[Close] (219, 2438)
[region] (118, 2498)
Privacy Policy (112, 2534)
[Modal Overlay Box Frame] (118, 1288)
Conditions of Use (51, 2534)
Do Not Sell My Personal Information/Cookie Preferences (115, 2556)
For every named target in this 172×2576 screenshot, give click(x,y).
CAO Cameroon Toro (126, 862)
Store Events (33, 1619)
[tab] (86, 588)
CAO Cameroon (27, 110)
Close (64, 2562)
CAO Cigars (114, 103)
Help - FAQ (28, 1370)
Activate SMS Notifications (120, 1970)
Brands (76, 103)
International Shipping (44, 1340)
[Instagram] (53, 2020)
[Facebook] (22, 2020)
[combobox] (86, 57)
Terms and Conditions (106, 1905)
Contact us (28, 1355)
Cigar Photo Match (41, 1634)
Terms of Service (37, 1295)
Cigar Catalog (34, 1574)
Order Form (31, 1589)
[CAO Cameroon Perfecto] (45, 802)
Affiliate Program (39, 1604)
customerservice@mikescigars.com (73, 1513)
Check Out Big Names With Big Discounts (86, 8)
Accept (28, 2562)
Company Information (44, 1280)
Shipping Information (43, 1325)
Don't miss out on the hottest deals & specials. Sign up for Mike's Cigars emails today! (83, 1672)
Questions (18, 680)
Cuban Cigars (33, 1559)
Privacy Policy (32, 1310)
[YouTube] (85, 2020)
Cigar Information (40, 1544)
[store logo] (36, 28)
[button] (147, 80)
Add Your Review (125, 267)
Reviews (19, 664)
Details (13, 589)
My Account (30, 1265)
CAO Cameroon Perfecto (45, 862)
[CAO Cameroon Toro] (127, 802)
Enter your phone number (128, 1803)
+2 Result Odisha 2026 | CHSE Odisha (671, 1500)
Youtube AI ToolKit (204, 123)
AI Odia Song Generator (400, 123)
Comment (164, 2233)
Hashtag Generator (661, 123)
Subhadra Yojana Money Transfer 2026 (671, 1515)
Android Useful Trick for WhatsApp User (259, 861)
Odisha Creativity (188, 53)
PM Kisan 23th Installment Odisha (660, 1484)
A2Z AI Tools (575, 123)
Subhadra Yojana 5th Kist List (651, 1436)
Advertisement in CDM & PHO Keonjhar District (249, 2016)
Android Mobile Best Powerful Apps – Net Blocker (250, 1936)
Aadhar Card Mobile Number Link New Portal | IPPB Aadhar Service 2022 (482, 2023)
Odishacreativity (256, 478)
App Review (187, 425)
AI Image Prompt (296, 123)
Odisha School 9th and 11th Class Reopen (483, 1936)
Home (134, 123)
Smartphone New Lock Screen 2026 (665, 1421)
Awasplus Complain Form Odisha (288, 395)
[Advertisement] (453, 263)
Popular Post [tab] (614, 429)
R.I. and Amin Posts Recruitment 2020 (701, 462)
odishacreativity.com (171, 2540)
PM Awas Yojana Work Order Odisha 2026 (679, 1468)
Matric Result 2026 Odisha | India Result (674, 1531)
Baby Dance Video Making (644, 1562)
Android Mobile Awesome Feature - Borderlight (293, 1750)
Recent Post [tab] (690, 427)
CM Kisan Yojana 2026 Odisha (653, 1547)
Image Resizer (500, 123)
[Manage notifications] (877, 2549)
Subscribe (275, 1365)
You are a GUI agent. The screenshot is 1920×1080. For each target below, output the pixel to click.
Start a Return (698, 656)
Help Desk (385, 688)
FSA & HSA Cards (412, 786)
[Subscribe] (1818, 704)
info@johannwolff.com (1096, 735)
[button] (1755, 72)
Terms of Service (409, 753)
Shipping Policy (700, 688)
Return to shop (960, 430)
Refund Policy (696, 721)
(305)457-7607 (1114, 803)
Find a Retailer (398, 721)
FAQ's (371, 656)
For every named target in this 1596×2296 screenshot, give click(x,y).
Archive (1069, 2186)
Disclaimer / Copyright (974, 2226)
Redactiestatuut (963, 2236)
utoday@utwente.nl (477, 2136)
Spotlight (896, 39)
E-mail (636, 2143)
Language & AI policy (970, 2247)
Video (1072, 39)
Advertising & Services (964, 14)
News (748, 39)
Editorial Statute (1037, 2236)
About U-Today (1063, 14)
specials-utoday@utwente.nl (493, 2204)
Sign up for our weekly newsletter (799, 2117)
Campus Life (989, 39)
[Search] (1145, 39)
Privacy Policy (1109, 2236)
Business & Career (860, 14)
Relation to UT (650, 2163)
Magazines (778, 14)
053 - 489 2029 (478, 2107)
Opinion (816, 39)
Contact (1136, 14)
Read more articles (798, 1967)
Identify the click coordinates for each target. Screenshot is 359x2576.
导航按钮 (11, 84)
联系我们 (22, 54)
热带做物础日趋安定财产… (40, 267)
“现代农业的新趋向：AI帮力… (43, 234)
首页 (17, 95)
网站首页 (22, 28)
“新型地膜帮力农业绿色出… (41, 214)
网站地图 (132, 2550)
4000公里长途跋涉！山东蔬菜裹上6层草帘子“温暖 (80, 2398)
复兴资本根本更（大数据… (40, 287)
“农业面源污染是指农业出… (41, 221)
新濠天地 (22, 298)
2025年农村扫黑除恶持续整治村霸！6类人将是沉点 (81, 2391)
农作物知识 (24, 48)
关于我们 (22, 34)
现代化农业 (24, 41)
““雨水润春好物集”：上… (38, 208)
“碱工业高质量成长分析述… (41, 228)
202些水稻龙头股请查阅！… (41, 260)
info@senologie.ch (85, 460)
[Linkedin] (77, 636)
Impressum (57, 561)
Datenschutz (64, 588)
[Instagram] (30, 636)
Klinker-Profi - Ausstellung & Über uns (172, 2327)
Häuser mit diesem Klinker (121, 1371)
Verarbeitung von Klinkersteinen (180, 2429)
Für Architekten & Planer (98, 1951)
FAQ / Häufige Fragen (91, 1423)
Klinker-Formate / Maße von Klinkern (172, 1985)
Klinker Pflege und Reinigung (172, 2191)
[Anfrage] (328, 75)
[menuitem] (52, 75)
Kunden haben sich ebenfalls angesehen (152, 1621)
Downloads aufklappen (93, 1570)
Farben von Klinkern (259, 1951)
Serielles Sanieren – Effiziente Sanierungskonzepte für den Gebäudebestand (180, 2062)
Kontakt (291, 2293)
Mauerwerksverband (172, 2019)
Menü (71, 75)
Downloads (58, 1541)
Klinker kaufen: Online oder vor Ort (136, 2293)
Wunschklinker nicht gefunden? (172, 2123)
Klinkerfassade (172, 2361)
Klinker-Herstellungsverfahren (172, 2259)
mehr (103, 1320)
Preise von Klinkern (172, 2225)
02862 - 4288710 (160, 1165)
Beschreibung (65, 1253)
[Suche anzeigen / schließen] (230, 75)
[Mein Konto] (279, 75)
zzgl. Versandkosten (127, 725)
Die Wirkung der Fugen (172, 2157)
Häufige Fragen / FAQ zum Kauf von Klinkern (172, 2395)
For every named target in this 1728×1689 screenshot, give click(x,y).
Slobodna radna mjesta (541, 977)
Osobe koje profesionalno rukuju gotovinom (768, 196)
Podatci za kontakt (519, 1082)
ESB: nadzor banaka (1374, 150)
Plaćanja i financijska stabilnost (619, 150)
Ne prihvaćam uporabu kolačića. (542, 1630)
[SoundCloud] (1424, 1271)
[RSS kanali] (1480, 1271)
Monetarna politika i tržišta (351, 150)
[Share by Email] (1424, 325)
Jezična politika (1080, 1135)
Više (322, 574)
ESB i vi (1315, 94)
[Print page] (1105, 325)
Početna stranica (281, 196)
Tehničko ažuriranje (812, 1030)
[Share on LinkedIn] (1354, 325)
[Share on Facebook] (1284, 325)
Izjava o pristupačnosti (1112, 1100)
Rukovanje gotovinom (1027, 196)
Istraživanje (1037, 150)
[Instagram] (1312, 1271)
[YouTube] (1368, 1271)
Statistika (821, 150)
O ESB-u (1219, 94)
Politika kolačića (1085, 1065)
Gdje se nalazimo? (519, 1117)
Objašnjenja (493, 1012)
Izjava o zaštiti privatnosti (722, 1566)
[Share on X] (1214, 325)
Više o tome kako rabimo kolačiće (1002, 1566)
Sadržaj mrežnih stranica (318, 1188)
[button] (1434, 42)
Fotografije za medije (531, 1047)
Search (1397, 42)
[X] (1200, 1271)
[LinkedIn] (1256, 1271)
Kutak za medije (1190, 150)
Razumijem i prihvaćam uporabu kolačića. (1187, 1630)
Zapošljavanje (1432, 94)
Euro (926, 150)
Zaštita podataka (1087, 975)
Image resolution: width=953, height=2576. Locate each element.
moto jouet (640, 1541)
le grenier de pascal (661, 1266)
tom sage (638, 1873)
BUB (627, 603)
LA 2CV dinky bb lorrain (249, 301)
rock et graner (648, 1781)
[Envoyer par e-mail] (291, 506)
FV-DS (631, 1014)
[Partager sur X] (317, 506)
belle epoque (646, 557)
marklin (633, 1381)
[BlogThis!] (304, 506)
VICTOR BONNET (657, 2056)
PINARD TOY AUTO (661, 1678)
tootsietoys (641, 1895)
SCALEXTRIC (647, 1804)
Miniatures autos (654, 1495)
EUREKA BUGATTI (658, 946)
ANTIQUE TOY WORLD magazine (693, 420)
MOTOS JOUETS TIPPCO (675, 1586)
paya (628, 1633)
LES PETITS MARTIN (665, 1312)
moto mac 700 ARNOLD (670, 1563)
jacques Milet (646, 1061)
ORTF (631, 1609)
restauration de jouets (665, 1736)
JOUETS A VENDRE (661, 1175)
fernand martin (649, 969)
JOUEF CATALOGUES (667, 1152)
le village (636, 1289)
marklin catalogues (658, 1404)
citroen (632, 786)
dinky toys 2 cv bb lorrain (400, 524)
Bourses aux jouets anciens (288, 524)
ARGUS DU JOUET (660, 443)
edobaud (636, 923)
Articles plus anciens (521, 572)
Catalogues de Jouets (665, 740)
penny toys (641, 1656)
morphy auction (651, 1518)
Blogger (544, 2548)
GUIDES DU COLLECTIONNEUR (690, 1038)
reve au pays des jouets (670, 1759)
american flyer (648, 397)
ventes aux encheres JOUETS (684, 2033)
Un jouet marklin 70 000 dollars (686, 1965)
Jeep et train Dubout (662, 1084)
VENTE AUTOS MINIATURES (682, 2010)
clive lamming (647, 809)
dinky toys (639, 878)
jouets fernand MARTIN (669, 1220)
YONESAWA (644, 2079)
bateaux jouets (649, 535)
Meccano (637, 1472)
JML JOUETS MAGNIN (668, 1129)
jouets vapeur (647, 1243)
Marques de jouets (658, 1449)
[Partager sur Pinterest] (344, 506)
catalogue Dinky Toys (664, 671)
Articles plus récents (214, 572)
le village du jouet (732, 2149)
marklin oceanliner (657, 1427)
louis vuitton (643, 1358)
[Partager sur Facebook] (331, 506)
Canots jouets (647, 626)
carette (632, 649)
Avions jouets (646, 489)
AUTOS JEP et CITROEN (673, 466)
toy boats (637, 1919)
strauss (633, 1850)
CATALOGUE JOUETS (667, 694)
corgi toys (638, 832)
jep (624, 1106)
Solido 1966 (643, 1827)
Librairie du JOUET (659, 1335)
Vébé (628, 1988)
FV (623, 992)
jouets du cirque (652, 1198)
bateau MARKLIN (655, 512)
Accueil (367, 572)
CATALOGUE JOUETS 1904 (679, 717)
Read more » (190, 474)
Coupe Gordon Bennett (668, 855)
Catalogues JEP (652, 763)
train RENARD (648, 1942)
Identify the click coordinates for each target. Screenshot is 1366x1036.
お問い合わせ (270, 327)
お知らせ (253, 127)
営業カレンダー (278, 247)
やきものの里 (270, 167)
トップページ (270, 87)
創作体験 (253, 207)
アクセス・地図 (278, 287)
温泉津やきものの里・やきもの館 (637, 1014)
= = = = =
AIM OF THE TASK >> Go through the material and copy every line in which the word "coordinates" occurs.

ANSWER TO THE EXERCISE >>
Identify the click coordinates for each target. Screenshot is 359x2576.
Identify the click coordinates for each target. Screenshot is 1366x1036.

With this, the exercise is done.